The wild elephants headed 14 miles south between 6 p.m. Wednesday and the same time Thursday, China news media reported. According to the headquarters in charge of monitoring the elephants' migration, the rainy weather in Eshan has made monitoring and tracking the herd more difficult.

A male elephant that strayed 19 days ago is now 22 miles away in Kunming's Jinning district, the province capital.

On Thursday, 151 people were mobilized to escort the herd and warn residents, 2,327 of which were evacuated

The herd has traveled over 300 miles north from their forest habitat in Yunnan's Xishuangbanna Dai Autonomous Prefecture, arriving in Kunming Jun. 2.

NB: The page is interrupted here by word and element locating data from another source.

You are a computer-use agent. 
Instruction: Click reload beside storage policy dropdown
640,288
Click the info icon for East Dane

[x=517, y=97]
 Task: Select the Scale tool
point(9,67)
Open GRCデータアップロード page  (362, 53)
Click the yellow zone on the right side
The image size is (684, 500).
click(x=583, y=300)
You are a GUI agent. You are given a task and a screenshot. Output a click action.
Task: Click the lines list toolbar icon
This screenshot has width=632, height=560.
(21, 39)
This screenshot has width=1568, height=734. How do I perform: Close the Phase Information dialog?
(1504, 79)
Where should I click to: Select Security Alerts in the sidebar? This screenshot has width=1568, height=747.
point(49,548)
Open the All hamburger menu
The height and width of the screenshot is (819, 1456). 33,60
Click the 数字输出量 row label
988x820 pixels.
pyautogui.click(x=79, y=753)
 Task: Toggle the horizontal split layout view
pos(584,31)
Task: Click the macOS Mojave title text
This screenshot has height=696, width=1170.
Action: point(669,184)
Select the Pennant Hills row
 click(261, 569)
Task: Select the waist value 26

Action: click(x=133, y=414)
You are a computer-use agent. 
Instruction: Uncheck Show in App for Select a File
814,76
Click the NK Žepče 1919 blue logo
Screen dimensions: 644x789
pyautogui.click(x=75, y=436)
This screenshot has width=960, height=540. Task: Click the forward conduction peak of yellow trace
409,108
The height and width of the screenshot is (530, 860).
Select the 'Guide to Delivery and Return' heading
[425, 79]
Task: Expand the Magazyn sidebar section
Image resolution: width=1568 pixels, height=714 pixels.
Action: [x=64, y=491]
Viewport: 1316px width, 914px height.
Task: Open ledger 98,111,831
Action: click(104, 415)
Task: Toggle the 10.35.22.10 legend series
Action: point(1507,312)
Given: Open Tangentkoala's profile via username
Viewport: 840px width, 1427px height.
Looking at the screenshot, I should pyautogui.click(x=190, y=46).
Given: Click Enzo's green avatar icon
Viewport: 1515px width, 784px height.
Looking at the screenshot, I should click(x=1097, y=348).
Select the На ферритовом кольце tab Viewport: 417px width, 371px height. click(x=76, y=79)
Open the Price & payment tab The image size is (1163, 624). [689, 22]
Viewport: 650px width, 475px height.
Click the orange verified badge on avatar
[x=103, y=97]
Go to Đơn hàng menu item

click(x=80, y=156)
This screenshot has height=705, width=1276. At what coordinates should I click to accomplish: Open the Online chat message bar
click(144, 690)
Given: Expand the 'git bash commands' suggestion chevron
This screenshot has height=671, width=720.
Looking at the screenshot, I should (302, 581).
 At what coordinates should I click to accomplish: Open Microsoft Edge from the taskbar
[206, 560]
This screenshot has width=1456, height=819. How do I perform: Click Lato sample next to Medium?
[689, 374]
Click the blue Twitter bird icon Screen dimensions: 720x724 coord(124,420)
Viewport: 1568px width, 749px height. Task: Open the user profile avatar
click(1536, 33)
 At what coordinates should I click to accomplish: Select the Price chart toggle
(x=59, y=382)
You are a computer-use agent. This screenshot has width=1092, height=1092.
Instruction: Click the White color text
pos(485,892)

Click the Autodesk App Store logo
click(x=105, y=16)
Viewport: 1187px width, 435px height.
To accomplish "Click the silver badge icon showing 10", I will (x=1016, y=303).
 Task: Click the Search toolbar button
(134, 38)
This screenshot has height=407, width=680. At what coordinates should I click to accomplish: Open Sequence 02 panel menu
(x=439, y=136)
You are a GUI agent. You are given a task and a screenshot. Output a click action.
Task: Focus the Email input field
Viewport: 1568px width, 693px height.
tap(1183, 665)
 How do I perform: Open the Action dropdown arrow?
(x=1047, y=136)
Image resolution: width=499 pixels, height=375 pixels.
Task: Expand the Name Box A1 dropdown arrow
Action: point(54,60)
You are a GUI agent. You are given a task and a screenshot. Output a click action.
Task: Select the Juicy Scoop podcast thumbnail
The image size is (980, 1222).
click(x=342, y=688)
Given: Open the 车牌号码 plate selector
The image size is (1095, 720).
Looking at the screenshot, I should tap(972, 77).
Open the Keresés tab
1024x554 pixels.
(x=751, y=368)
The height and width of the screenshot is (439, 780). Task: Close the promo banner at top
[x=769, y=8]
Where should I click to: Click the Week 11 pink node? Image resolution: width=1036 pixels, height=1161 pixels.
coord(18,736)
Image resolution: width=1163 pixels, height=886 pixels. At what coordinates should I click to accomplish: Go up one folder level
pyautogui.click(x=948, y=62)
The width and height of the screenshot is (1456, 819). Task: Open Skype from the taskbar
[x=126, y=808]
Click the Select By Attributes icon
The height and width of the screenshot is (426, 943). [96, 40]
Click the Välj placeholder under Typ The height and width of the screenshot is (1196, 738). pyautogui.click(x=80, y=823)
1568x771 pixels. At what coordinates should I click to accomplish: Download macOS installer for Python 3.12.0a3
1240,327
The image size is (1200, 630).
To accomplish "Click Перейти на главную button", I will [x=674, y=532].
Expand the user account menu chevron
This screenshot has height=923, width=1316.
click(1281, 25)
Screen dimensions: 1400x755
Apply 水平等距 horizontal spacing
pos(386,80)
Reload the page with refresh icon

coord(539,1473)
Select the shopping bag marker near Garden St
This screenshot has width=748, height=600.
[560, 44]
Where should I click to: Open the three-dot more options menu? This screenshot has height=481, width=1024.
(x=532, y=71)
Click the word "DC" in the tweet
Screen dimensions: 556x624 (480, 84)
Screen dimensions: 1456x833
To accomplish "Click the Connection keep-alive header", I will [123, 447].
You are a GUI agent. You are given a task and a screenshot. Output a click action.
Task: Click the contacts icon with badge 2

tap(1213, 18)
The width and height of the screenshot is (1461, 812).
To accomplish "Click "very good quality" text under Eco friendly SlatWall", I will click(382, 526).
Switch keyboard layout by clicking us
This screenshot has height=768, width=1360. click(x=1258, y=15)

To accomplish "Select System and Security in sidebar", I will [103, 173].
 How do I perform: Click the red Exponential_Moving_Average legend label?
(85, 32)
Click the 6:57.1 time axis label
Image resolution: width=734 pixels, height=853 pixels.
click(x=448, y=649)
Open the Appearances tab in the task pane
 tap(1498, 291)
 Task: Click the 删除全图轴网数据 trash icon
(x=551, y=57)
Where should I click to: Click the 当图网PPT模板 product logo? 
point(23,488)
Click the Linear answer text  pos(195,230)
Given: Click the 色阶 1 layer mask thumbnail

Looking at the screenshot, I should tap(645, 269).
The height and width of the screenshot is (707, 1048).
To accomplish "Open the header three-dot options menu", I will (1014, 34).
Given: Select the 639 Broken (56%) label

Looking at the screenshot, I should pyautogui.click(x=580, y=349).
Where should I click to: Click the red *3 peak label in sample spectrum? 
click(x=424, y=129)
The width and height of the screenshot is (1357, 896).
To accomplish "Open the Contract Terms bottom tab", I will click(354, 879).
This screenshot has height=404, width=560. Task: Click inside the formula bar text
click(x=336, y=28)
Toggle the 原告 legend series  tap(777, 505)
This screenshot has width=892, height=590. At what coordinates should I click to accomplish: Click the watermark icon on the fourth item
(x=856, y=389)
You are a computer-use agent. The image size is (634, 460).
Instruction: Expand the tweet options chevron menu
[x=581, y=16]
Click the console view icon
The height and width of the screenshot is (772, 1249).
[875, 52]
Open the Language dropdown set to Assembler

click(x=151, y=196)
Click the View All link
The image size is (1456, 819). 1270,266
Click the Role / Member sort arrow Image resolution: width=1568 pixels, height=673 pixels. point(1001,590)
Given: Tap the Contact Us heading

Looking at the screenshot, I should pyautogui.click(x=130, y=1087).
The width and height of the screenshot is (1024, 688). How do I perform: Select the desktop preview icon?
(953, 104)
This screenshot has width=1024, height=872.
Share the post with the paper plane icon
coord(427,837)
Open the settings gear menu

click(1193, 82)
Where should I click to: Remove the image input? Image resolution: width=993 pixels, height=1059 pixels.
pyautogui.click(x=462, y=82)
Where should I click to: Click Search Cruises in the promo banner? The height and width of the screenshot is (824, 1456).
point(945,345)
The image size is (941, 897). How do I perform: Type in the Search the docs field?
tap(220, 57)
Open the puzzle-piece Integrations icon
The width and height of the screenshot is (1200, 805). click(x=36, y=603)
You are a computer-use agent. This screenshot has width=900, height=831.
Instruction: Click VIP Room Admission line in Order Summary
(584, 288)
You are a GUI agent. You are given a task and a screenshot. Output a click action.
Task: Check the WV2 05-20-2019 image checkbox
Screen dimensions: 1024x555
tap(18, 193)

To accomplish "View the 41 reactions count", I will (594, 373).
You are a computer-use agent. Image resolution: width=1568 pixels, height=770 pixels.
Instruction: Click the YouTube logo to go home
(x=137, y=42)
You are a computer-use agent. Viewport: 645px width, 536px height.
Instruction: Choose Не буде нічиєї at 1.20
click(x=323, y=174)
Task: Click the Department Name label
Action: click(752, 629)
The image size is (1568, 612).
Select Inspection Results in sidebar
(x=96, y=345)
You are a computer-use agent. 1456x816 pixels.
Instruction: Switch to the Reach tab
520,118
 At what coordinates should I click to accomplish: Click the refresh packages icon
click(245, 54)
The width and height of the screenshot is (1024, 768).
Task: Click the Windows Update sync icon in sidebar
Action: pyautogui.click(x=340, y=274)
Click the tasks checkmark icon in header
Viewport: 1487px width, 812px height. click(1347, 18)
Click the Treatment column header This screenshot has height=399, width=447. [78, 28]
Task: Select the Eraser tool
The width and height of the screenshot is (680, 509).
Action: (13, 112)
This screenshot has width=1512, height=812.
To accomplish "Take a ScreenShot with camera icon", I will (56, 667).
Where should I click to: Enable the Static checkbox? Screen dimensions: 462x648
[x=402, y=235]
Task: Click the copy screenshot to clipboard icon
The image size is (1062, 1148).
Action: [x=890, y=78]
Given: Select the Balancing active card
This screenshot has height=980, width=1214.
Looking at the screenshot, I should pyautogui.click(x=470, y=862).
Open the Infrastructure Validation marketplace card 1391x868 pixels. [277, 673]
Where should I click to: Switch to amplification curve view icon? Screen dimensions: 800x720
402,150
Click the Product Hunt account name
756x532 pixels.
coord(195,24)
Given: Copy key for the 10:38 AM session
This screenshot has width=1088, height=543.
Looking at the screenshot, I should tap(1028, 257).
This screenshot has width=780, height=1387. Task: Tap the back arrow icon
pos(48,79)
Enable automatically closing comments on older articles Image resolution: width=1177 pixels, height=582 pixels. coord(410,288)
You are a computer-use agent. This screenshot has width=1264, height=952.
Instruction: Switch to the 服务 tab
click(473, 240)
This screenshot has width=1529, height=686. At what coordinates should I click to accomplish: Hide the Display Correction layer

For more than a month, authorities have dispatched police to accompany the herd, vacated highways to ease their passage, and utilized food to distract them from entering densely inhabited areas.

Chinese media reported Thursday that a team from the Tourism and Culture Industry Research Institute at Yunnan University of Finance and Economics in Kunming has proposed the establishment of an Asian elephant national park in order to better manage and restore the giant animals' habitats.

"Building a national park will fundamentally resolve the human-elephant conflict. Many people ask where these elephants are heading or where they should remain when they have finished roaming. A national park is the best destination," Ming Qingzhong, a university professor in Yunnan, said.

Asian elephants are primarily found in Yunnan and are under A-level state protection in China. Due to enhanced protection efforts, the wild elephant population in the province grew to about 300, up from 193 in the 1980s.